Never seen anything quite like Kitchen Dog’s Stain Upon the Silence: Beckett’s Bequest, a montage of introspective monologues reflecting on mortality, weariness, disappointment, upheaval and living on the verge of death. Two pieces by Samuel Beckett and four by other playwrights, each characterized by fragmented perception, mesmerizing repetition, despair, irony, intensity and the pain of a life we can’t control and yet refusing to let go. All six pieces dovetail so smoothly (there’s a masterful mix of ache and laughter) we wonder how this project was conceived and so adeptly executed. If three symbiotic panels are a triptych, what then do we call six? Each monologue enhances what comes after and/or before, yet stands alone.
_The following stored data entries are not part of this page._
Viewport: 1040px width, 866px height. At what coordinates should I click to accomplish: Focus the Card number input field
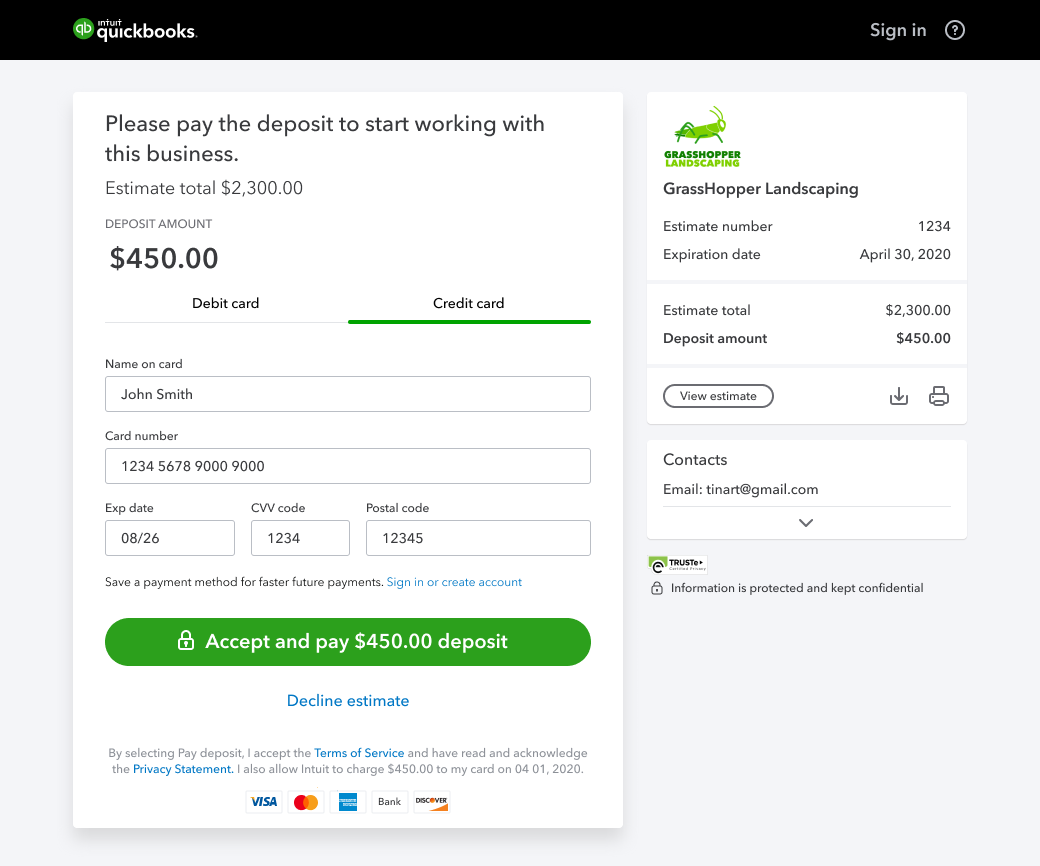tap(347, 466)
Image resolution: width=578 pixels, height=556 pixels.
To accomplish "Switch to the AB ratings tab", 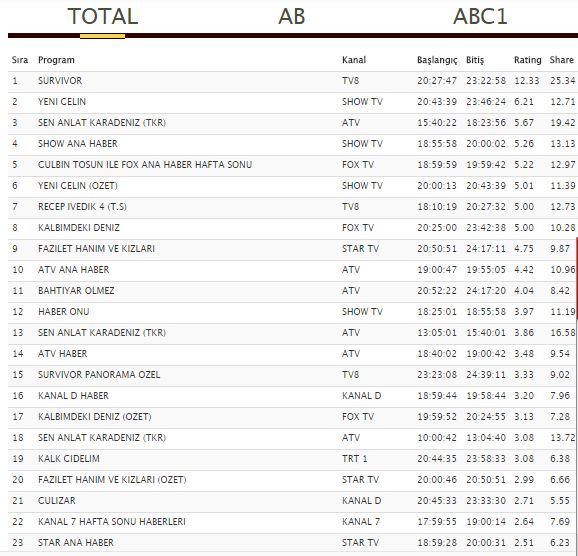I will tap(292, 17).
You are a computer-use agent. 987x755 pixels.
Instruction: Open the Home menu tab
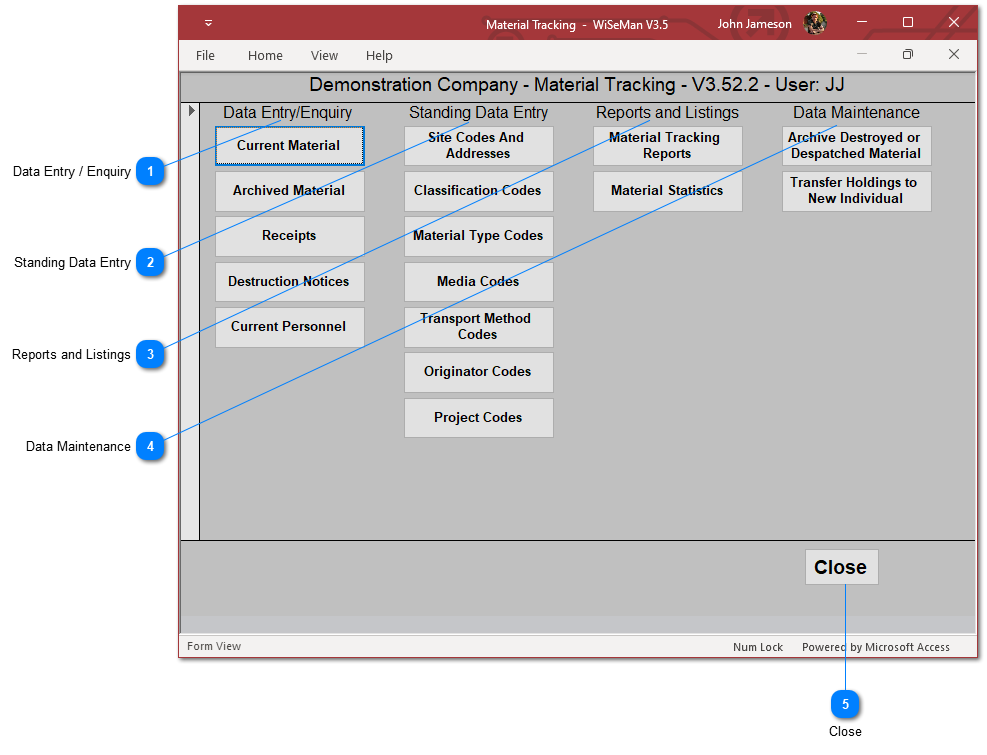[265, 56]
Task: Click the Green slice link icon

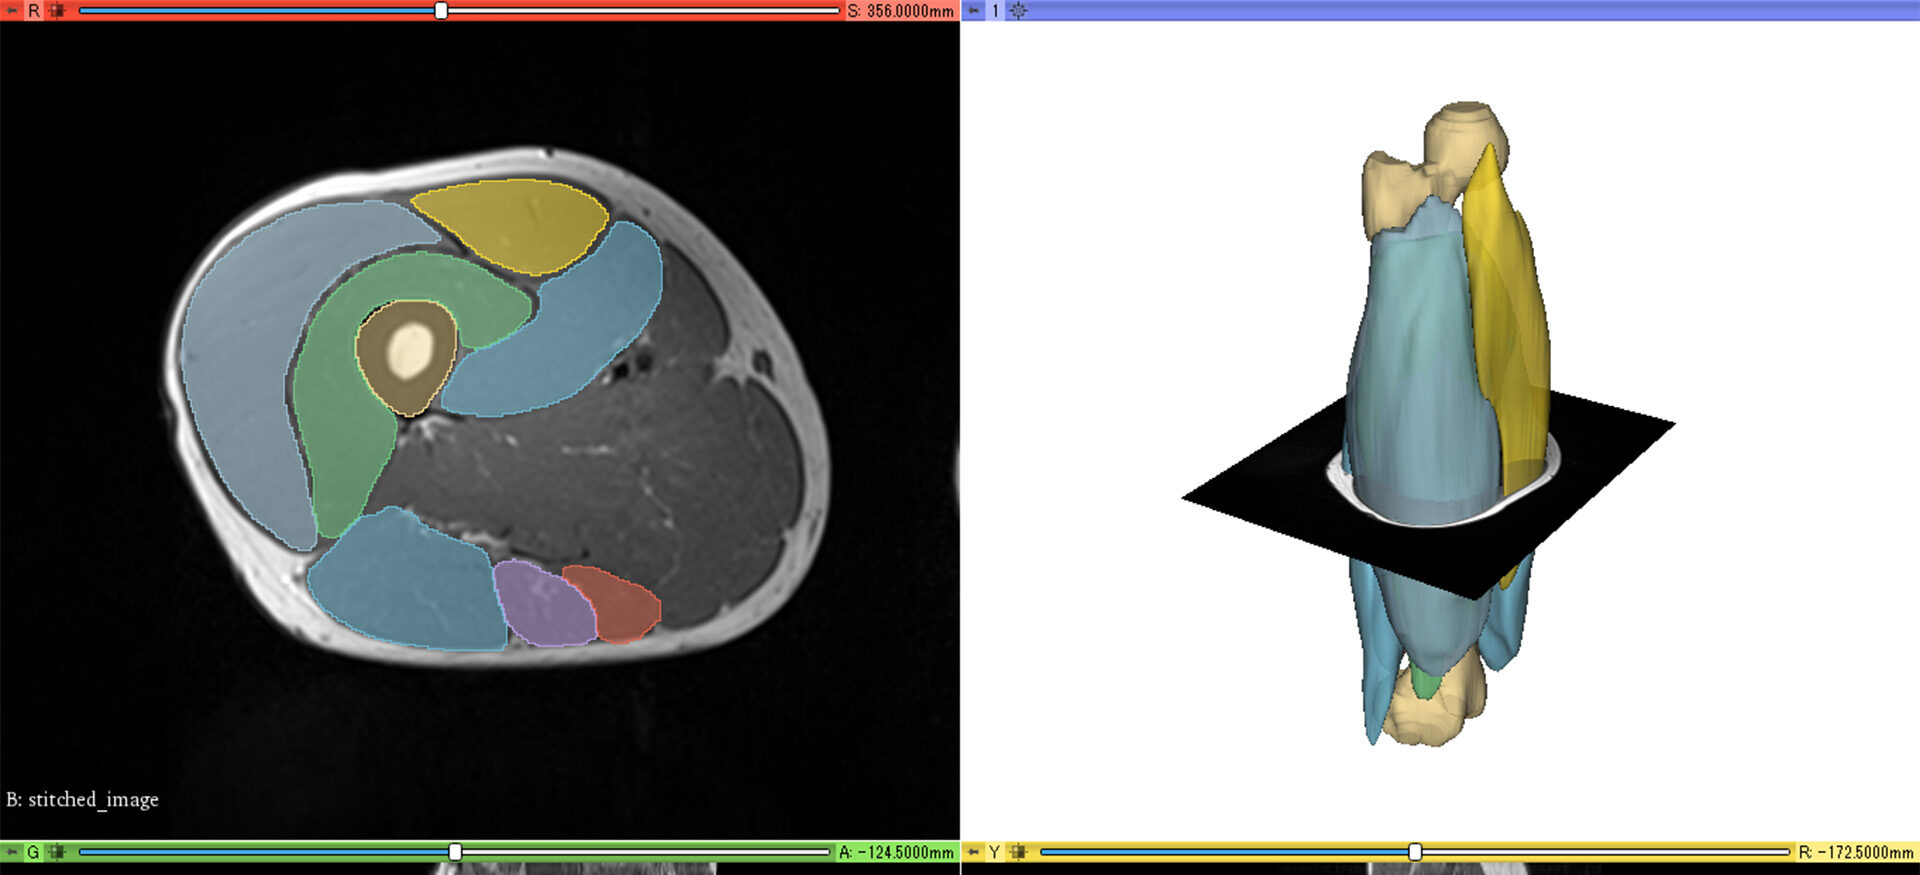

Rockaby and A Piece of Monologue, both by Samuel Beckett, are chilling and unsettling. In Rockaby, an elderly lady sways to and fro in her rocking chair, sharing broken thoughts, repeating certain words and phrases. In Piece of Monologue we see an elderly gentleman, in a nightshirt, describing a light in the window. A gathering of black umbrellas around a grave. Again, fragmented, repeated pieces of perception, frantic, panicky, subdued yet yearning and resigned. Both the woman and man are bathed in a kind of half-light that puts them on a cusp between the present and encroaching demise. Beckett loves to dwell on our attachment to the disappointing world, and hunger for divine redemption. Instead of looking for God within our own capacity for abundance, we mark time waiting for a lifeboat that never comes.
Tongues (Sam Shepard and Joseph Chaikin) punctuated by rough, ironic drumming is the story of man coming to terms with aging, the blows we must endure by simply leaving our homes and getting out into the world. Behold the Coach, In a Blazer, Uninsured (Will Eno) explores frustration and hopelessness with satire when the coach concedes a catastrophic year for the high school football team. Pickling (Suzan-Lori Parks) finds an old woman in bed, evidently in the last cycle before death, delivering stream of consciousness recollections, grasping at memories of desire, destitution and regret. Lisa, My Friend (Abe Koogler) is a great way to end the evening. A ditzy, insipid, superficial teenage girl feels betrayed by Lisa, but isn’t sure exactly why this episode torments her. She converses incessantly with an offstage voice: “Are you there? Yeah. Are you there? Yeah. Are you there? (Pause) Yeah.”
Gertrude Stein demonstrated the power of anaphora (strategic, intuitive repeating of words and phrases for hypnotic effect) and made it look easy. The playwrights represented in A Stain make use of that technique with acumen and flexibility. It’s difficult to build an entire show on this without subjecting the audience to temporary lobotomy. Kitchen Dog avoids this, with wit and incision. They drag us into freezing, bleak, deep water without drowning us or completely snuffing our candles. Though it takes us much closer than we might have wished. It’s subversive, cunning theatre. Director Tim Johnson invites the grim reaper to plant a kiss before he grudgingly departs. No mints strong enough (not even Altoids) to prepare us for that. But it works, it’s not sloppy or ghoulish. It’s not a blood baptism. It’s precise and often drifts into the fetching and ridiculous and sometimes the reverie of absurd persistence. It’s beautiful and tragic and basks in the fiasco of life.